- Film poster
- Directed by: Carlos Bolado
- Written by: Carlos Bolado Luis Felipe Ybarra
- Produced by: Carlos Bolado; Carolina Rivera; Luis Felipe Ybarra;
- Starring: Christian Vazquez; Cassandra Ciangherotti;
- Music by: Christian Basso
- Release date: 18 April 2013 (Chicago Latino Film Festival);
- Running time: 105 minutes
- Countries: Mexico Argentina
- Language: Spanish

= Tlatelolco, verano del 68 =

Tlatelolco, verano del 68 (Spanish for "Tlatelolco, summer of 68") is a 2013 Mexican film about the political events that took place in Mexico City in the months before the 1968 Olympics.

==Plot==
In the midst of protests of Mexico 68, two teenagers, Felix (Christian Vazquez) and Ana Maria (Cassandra Ciangherotti), from different social classes fall in love.
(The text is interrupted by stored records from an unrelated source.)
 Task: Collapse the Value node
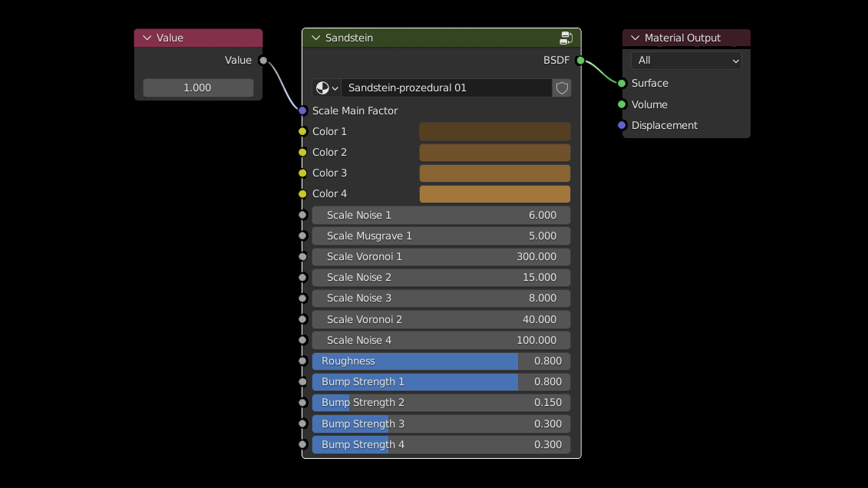tap(147, 38)
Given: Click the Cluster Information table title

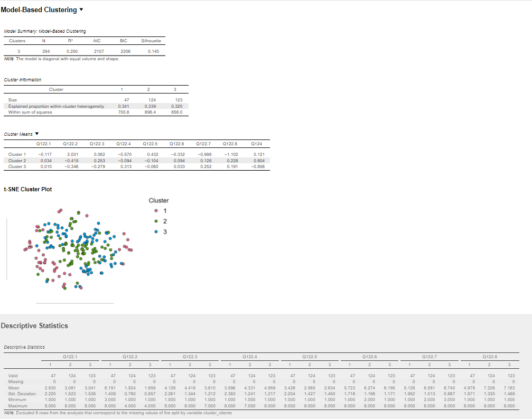Looking at the screenshot, I should click(x=23, y=80).
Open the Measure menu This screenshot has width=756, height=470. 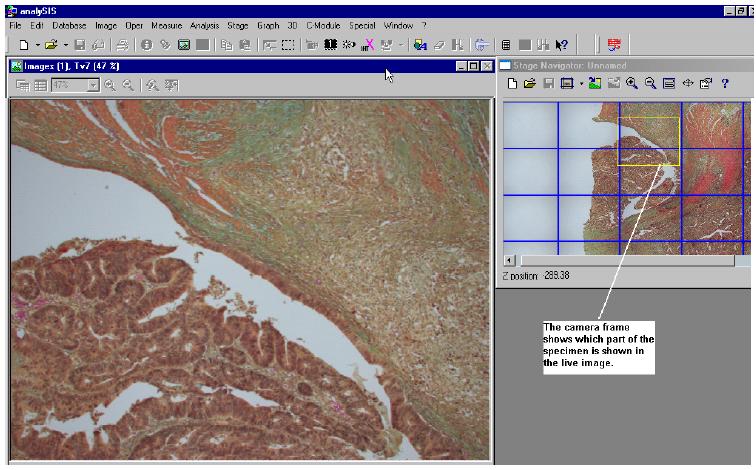[166, 24]
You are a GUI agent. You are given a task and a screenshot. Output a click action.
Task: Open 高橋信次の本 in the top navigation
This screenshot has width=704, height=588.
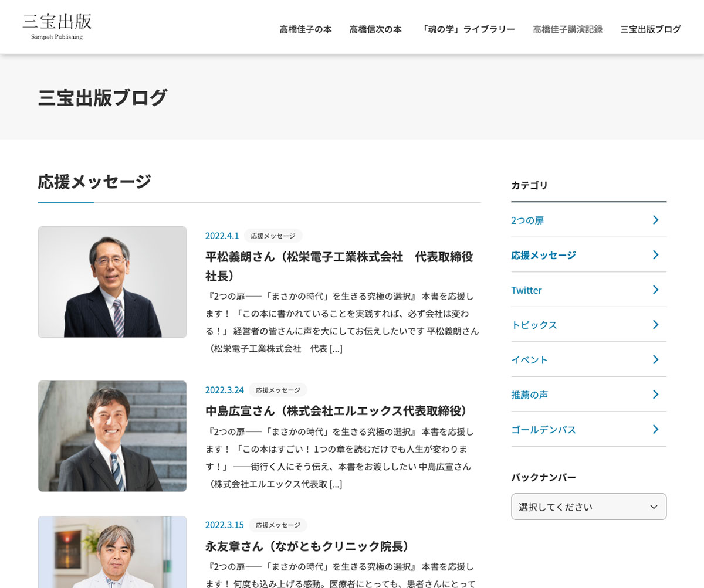point(375,29)
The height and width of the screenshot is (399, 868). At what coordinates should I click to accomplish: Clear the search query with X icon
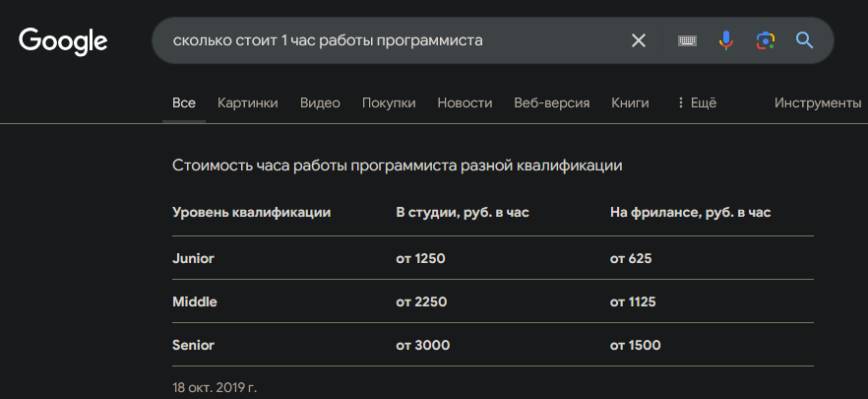point(639,40)
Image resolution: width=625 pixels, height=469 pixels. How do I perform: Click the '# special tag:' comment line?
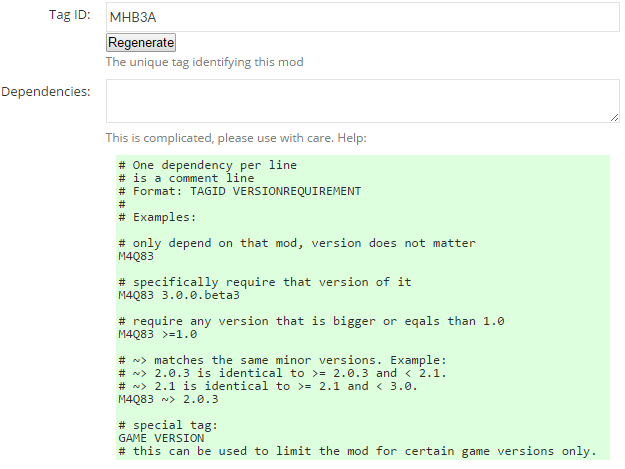(168, 425)
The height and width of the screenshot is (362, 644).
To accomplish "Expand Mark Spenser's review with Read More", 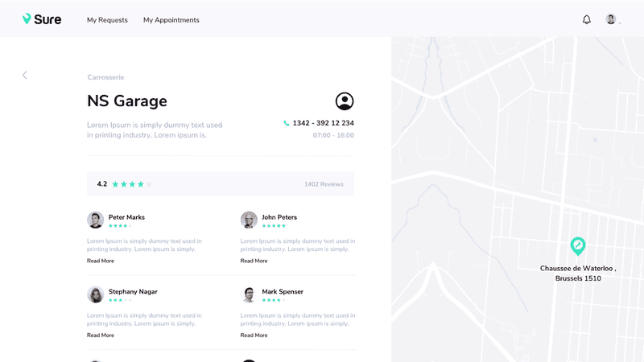I will [x=254, y=335].
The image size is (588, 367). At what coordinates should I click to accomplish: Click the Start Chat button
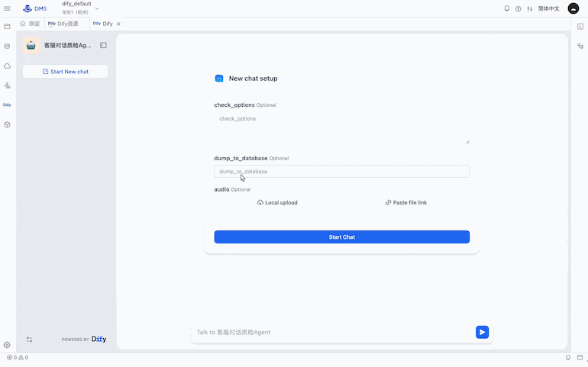[x=341, y=237]
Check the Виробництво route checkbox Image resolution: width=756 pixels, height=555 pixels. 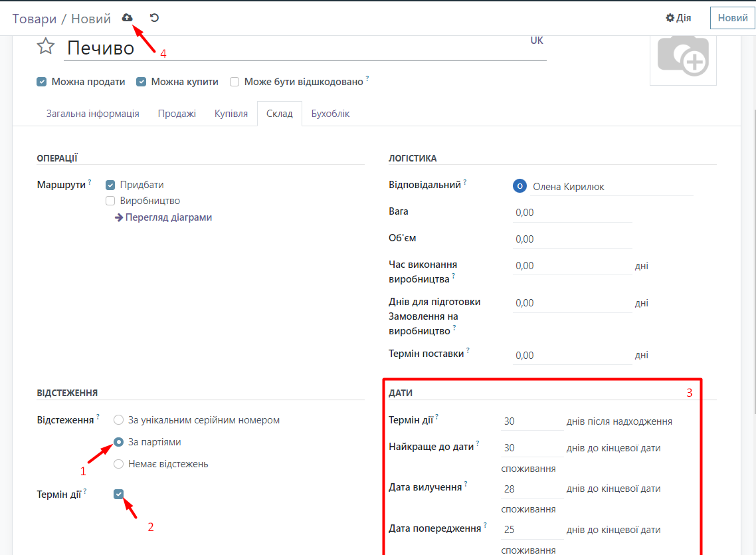[x=110, y=201]
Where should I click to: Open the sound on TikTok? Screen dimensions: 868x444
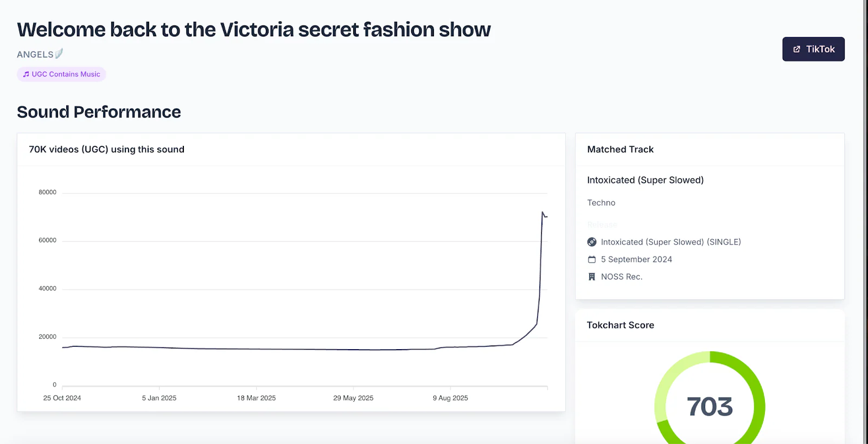coord(813,49)
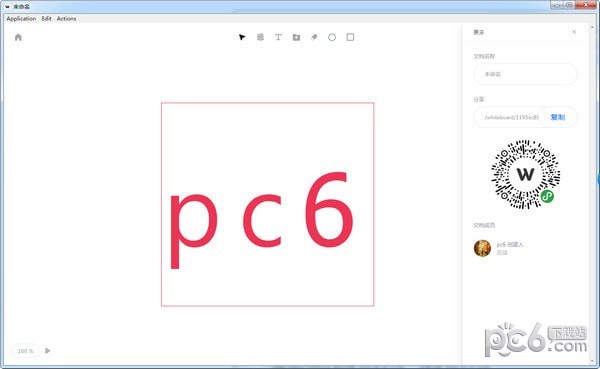The image size is (600, 369).
Task: Click the document name input field
Action: pyautogui.click(x=525, y=74)
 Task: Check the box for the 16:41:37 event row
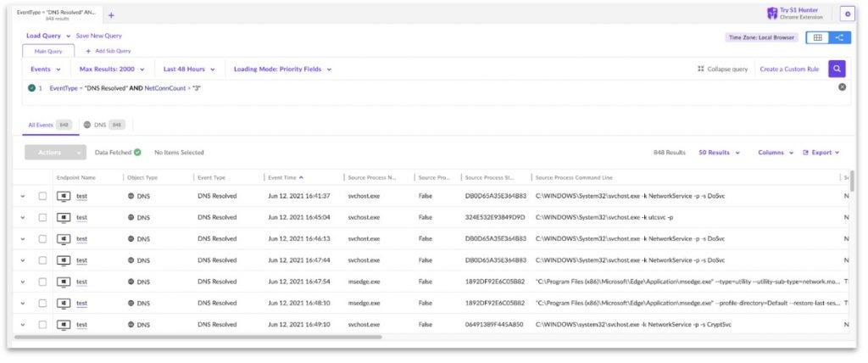42,195
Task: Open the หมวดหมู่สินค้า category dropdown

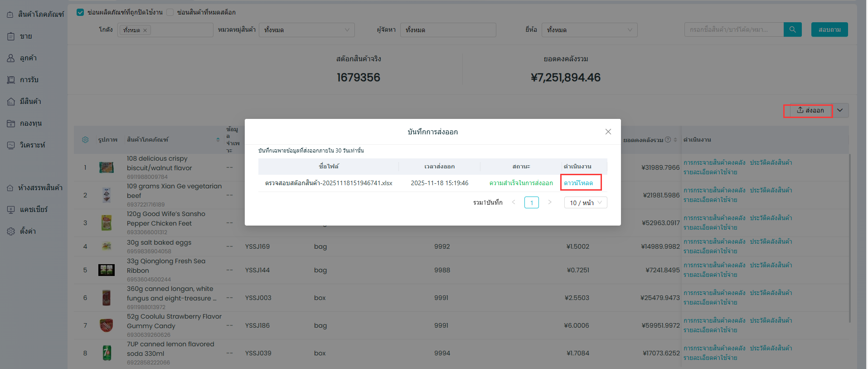Action: (306, 30)
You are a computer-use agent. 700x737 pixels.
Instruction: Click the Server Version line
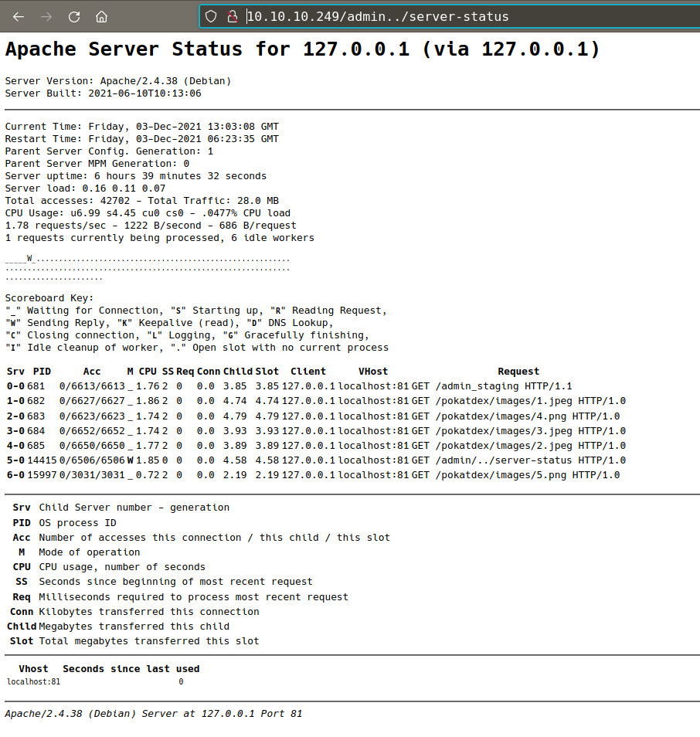click(x=117, y=81)
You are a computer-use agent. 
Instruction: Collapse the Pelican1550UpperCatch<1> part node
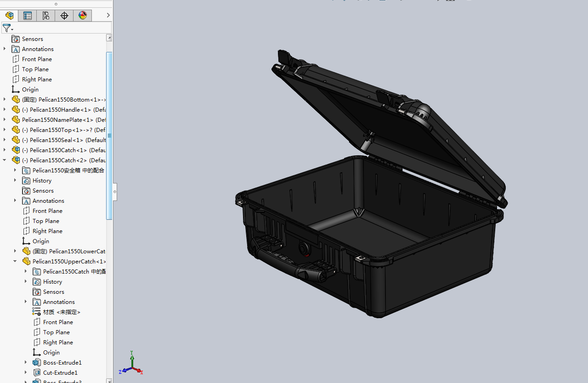15,262
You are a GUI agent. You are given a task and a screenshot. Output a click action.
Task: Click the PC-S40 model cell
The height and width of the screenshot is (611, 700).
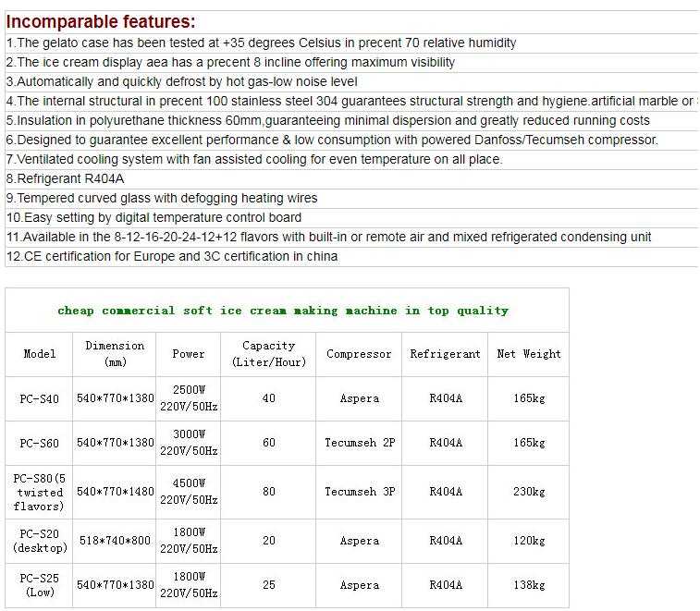tap(40, 399)
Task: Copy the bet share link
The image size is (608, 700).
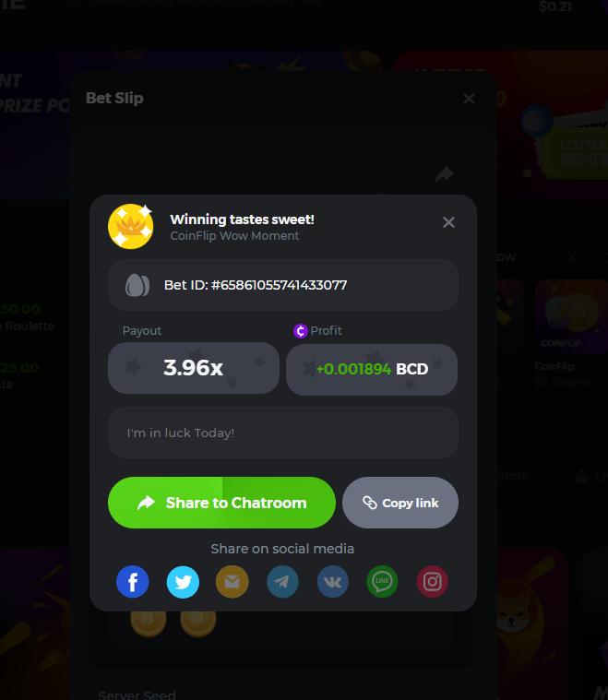Action: (x=400, y=503)
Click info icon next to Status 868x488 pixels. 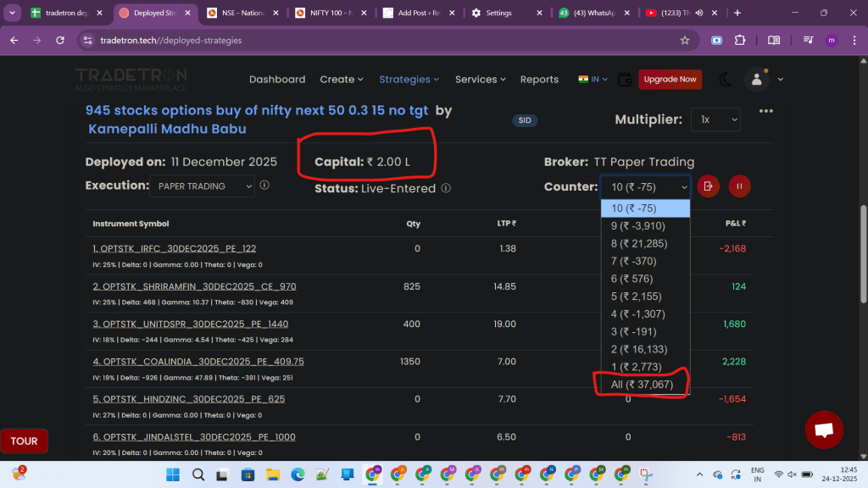click(446, 188)
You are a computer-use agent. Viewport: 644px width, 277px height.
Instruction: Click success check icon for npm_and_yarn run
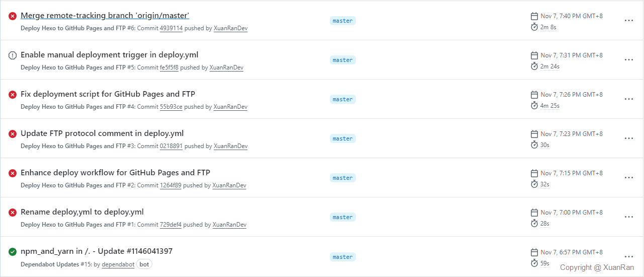pos(13,252)
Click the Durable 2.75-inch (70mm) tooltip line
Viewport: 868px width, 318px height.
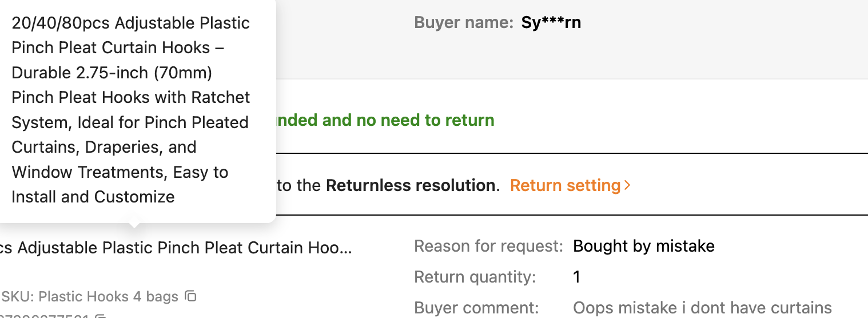click(x=112, y=73)
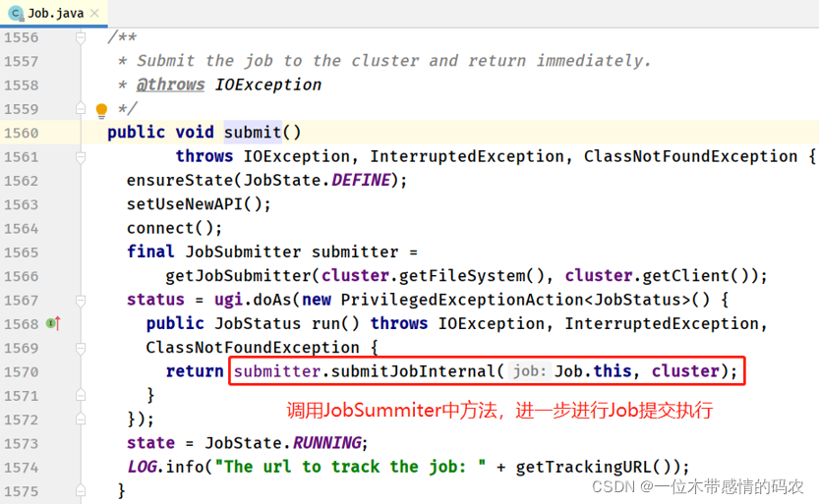Click the submit method name in declaration
Screen dimensions: 819x504
(x=252, y=133)
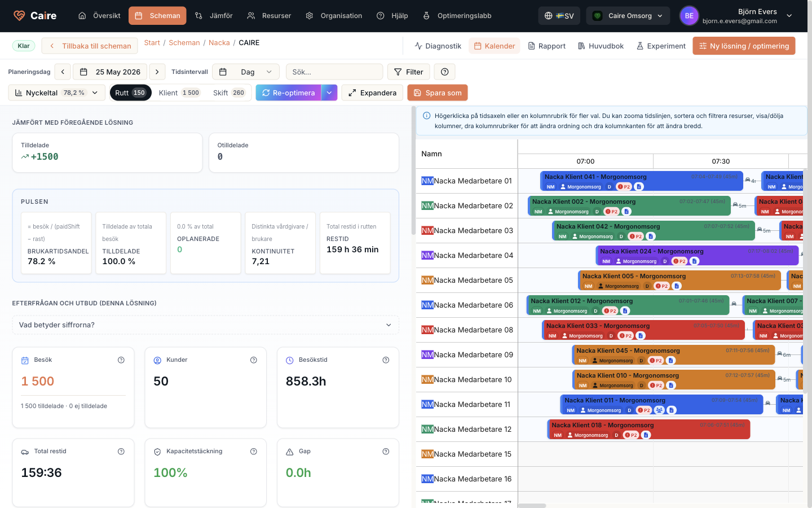Switch to Skift 260 view

click(229, 93)
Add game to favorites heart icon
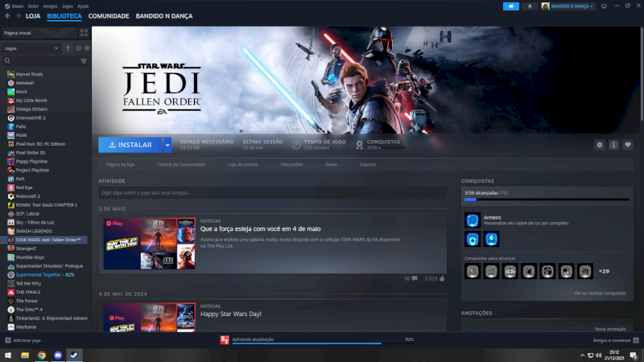 click(x=628, y=145)
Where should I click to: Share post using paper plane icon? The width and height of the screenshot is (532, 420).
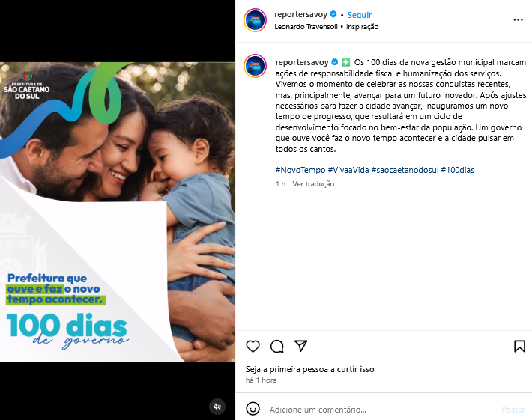pos(301,346)
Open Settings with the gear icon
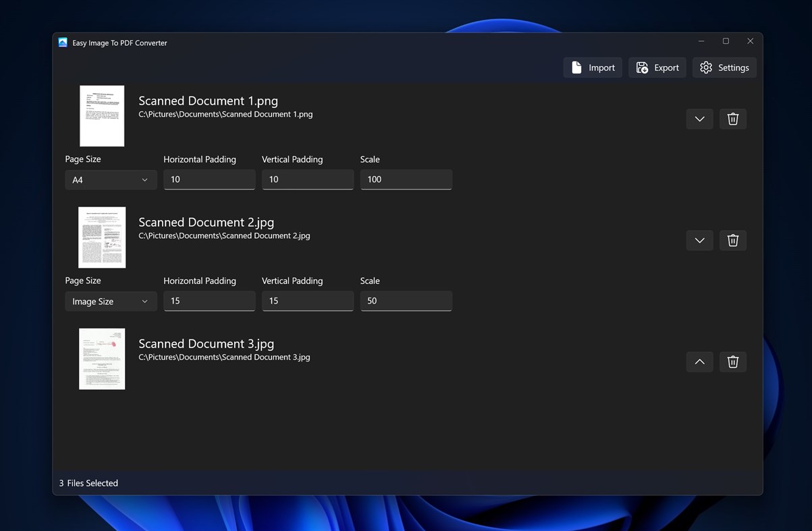This screenshot has width=812, height=531. pyautogui.click(x=724, y=67)
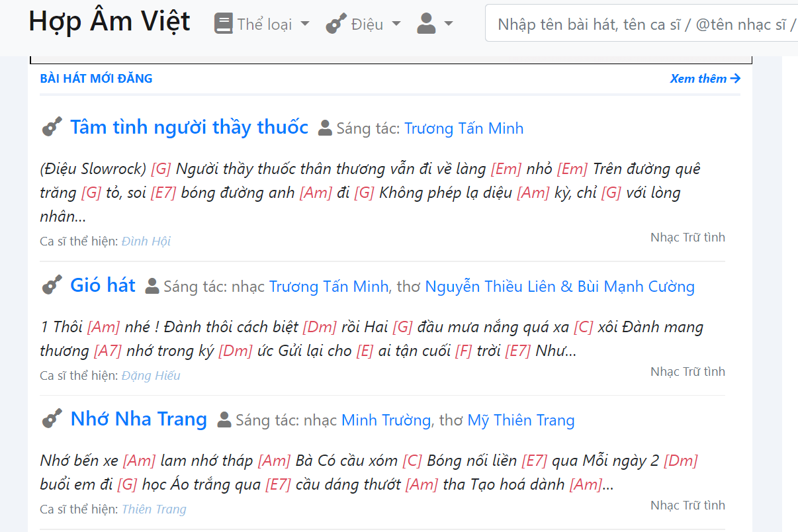Select the Điệu menu item
Screen dimensions: 798x532
coord(367,23)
The story begins with increasing repression of the student movement by the government of Gustavo Diaz Ordaz in the months prior to the Tlatelolco massacre of October 2, 1968. The relationship of Ana Maria and Felix takes place in the context of repression, forced disappearances, and an attempt to obscure the social protest.